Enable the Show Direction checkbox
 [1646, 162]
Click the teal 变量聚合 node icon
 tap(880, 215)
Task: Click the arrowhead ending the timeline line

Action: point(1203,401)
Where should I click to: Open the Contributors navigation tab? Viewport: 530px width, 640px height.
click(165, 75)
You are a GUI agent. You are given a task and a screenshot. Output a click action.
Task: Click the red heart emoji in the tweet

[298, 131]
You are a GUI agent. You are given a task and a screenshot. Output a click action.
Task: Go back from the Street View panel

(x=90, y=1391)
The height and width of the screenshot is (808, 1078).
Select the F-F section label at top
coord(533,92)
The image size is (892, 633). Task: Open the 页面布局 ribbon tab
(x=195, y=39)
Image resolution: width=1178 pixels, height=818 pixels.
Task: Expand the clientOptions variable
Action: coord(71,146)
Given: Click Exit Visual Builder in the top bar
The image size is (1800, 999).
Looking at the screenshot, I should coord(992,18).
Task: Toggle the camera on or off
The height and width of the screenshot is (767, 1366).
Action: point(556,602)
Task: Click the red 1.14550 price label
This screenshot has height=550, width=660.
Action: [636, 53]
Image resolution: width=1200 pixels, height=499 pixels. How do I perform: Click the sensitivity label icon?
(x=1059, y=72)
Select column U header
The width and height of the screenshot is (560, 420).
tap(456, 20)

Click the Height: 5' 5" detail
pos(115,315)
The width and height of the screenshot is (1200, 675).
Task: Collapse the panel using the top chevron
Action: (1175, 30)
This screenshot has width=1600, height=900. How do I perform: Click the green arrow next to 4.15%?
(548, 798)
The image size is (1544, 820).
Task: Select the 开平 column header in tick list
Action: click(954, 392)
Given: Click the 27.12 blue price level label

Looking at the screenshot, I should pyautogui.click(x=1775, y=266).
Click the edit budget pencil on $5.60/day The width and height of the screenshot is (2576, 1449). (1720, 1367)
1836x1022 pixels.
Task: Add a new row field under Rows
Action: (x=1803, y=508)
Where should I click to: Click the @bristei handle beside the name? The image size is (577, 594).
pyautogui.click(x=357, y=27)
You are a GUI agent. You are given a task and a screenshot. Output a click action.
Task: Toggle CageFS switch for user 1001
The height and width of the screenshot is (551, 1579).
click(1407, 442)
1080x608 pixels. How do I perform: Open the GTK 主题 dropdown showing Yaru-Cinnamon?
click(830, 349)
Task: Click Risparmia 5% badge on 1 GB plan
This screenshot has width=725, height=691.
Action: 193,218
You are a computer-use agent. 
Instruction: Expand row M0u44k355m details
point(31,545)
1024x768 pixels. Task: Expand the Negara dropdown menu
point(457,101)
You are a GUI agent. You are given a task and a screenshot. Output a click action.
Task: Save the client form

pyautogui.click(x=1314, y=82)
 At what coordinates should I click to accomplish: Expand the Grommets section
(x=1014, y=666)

_ _ _ _ _ _ _

WHAT THE EXERCISE ASKS. Could you duplicate the part of the entries that opens with the line containing "Click the edit" and closes with the line containing "click(1407, 442)", keeping every line exactly as it is?

ANSWER TO THIS TASK.
Click the edit budget pencil on $5.60/day The width and height of the screenshot is (2576, 1449). (1720, 1367)
1836x1022 pixels.
Task: Add a new row field under Rows
Action: (x=1803, y=508)
Where should I click to: Click the @bristei handle beside the name? The image size is (577, 594).
pyautogui.click(x=357, y=27)
You are a GUI agent. You are given a task and a screenshot. Output a click action.
Task: Toggle CageFS switch for user 1001
The height and width of the screenshot is (551, 1579).
click(1407, 442)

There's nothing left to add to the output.